Ha menguado, asimismo, el asociacionismo infantil y juvenil, reducido en muchos casos a una actividad más sedentaria entre las paredes de una casa de colonias, con juegos y actividades que irremediablemente reproducen las que los niños han llevado a cabo durante el curso en sus aulas escolares o en las actividades complementarias de estas; no es extraño encontrar propaganda de «campamentos de idiomas» o (¡válgame Dios!) «campamentos urbanos», lo que constituye un evidente oxímoron.

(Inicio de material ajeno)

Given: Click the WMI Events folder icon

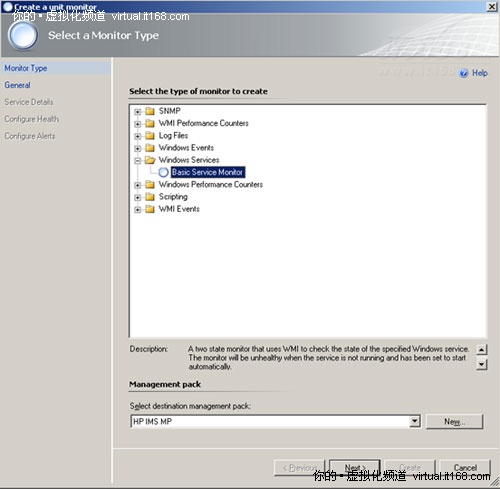Looking at the screenshot, I should pyautogui.click(x=150, y=209).
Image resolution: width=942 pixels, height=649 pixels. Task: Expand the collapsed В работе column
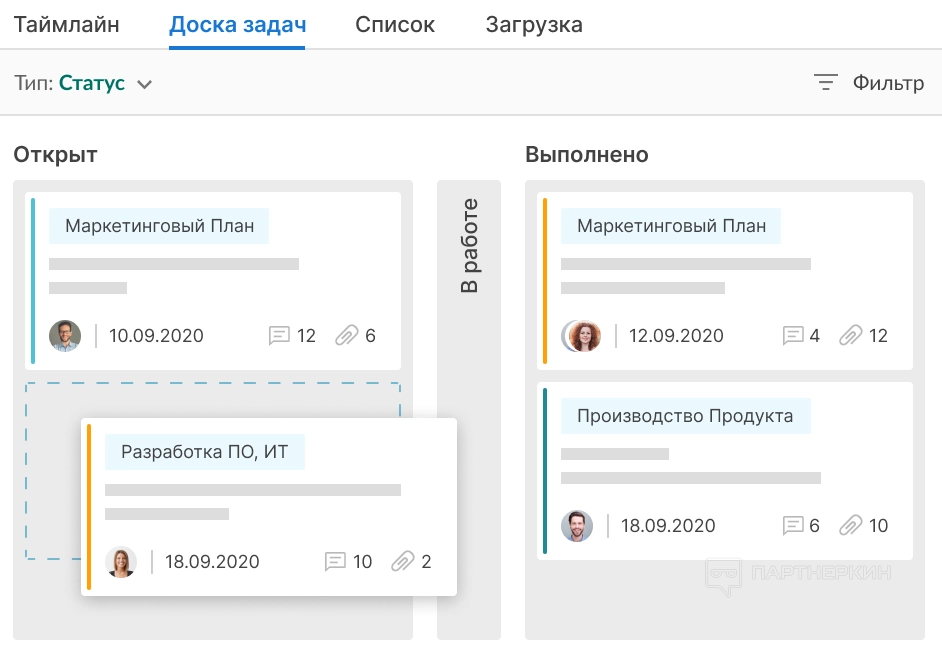(469, 246)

Entiendo que gran parte de culpa la tiene la intrincada legislación en materia de tiempo libre infantil y juvenil de las diferentes administraciones autonómicas, que, con la coartada de la seguridad o acaso para prevenir casos de la cultura de la denuncia, llevan al paroxismo las disposiciones coactivas, más que preventivas, sobre las posibilidades de disfrute en la naturaleza; la figura del monitor, jefe o mando –según el argot de cada asociación– queda supeditada a un coordinador de riesgos, que debe vigilar, por ejemplo, que los niños no se tiren piñas unos a otros… Para más inri, cada autonomía tiene su propia legislación y controles, por lo que se hace difícil la convivencia entre diferentes procedencias regionales.

Creo que me he ido por las ramas llevado por el entusiasmo de la montaña y de la naturaleza; puede ser un buen colofón completar los versos de la canción que daba título al artículo: «atrás quedan los valles del odio y del rencor; arriba las montañas, que son nuestra ilusión», lo cual tarareo, aún en mi ciudad, sobre todo al contemplar el panorama preelectoral durante el que escribo.